# Exercise objective
Arrange the record lines from the line containing "You are a computer-use agent. This" through the line containing "coord(1580,119)", both included, as a numbered list, leaving out any blank lines.

# Data provided
- - - - - - -
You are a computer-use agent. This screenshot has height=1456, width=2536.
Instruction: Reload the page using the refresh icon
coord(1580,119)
- - - - - - -
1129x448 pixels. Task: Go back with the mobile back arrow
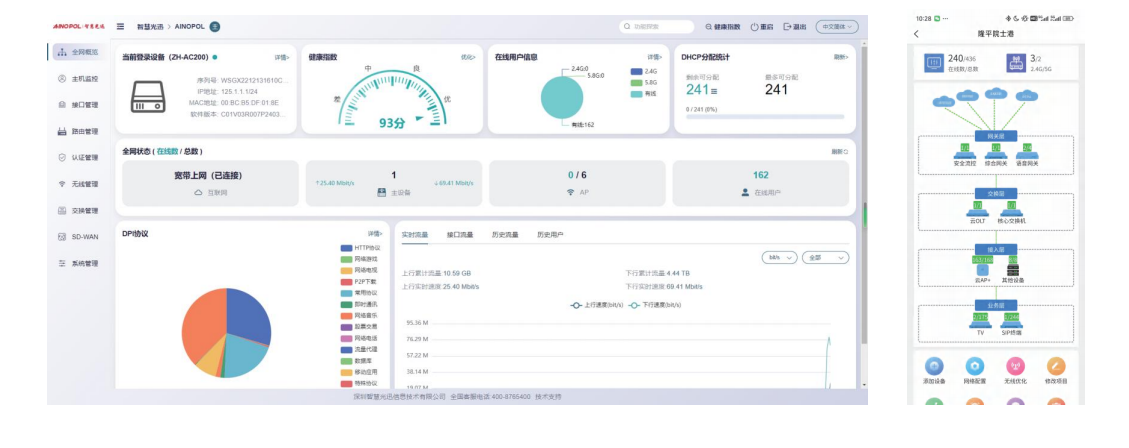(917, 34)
- - - - - - -
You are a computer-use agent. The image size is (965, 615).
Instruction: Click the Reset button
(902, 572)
- - - - - - -
# Right answer
1. You are a computer-use agent. This screenshot has height=1456, width=2536.
2. Instruction: Reload the page using the refresh icon
3. coord(1580,119)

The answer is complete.